Collected data entries:
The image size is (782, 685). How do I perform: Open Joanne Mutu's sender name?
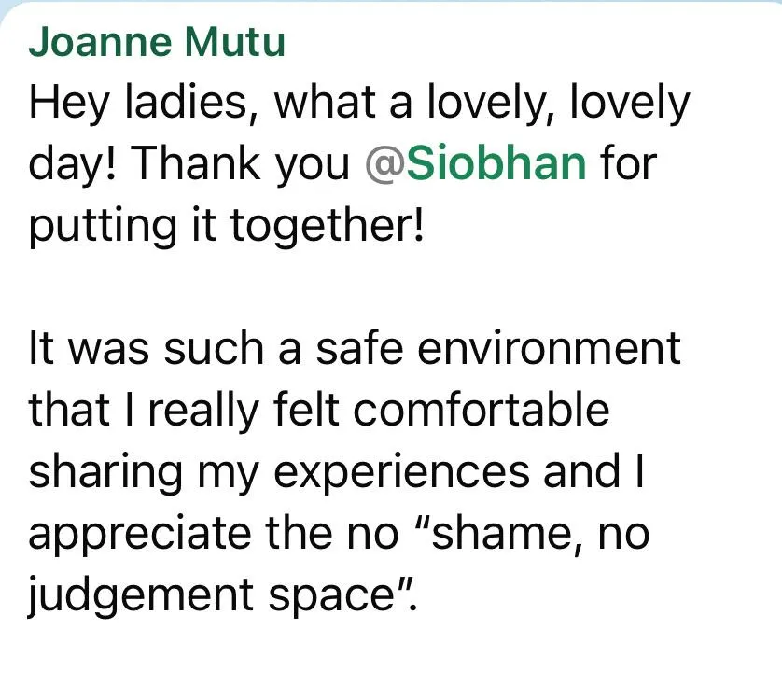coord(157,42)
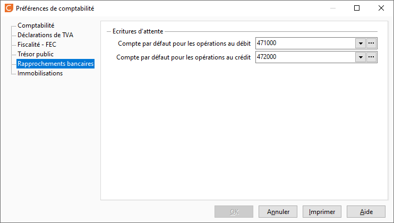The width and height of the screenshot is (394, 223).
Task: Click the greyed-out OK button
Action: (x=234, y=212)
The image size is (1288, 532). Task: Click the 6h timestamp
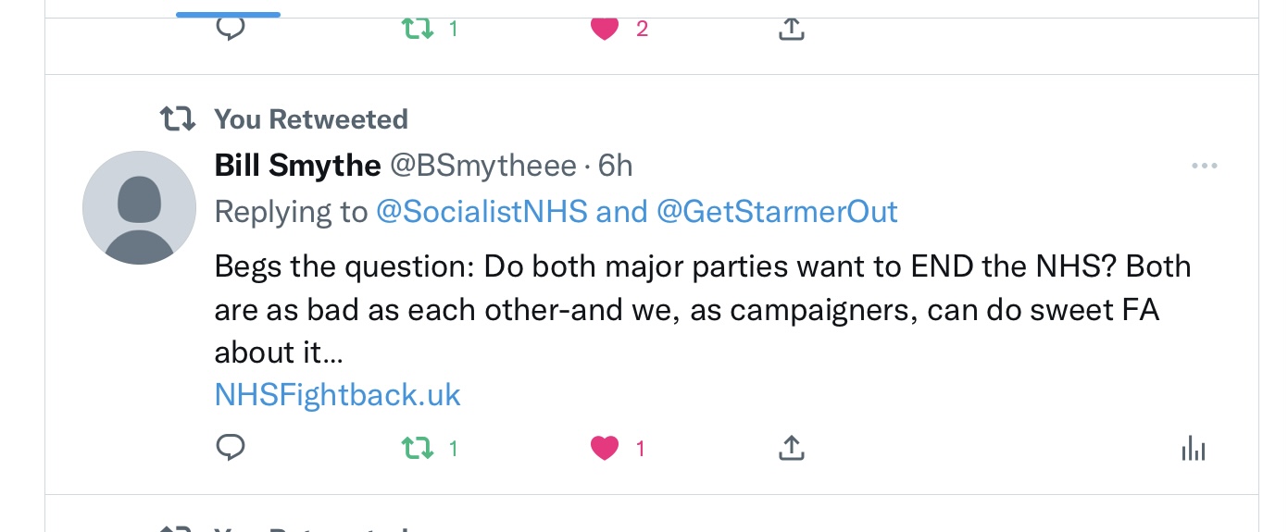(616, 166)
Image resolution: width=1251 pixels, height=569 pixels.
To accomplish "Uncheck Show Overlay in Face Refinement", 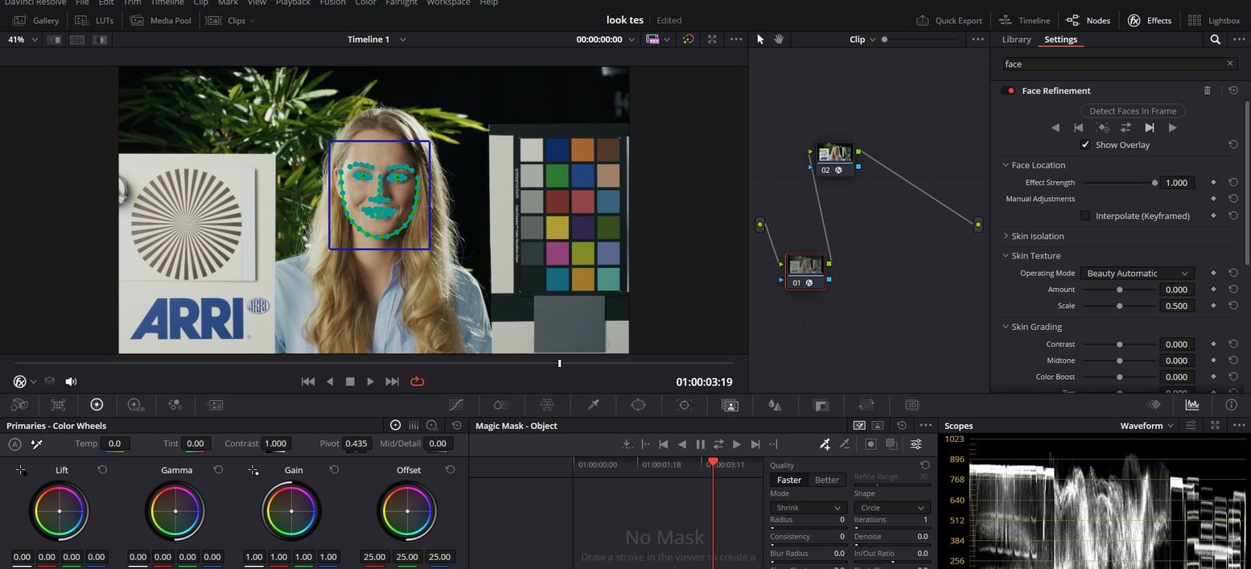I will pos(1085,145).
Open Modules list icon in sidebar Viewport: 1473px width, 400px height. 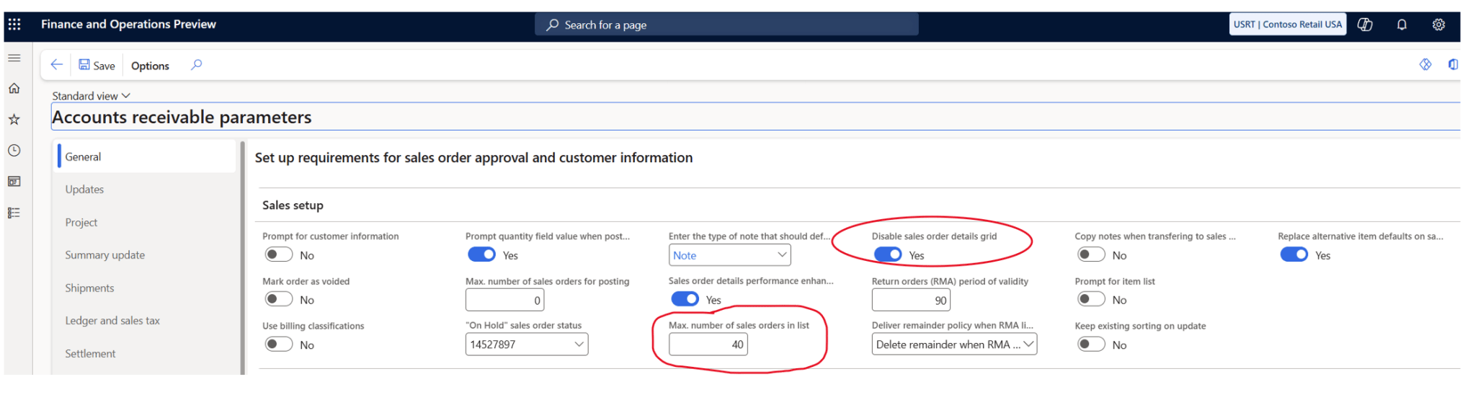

→ Directions: Up to and including the line containing "Image resolution: width=1251", repeat every line from the start of the data, but none of the pictures.

→ Output of the exercise:
The image size is (782, 685). How do I perform: Open Joanne Mutu's sender name?
coord(157,42)
The width and height of the screenshot is (394, 223).
Task: Click the greyed-out OK button
Action: (x=234, y=212)
The image size is (1288, 532). Task: Click the 6h timestamp
(616, 166)
Image resolution: width=1251 pixels, height=569 pixels.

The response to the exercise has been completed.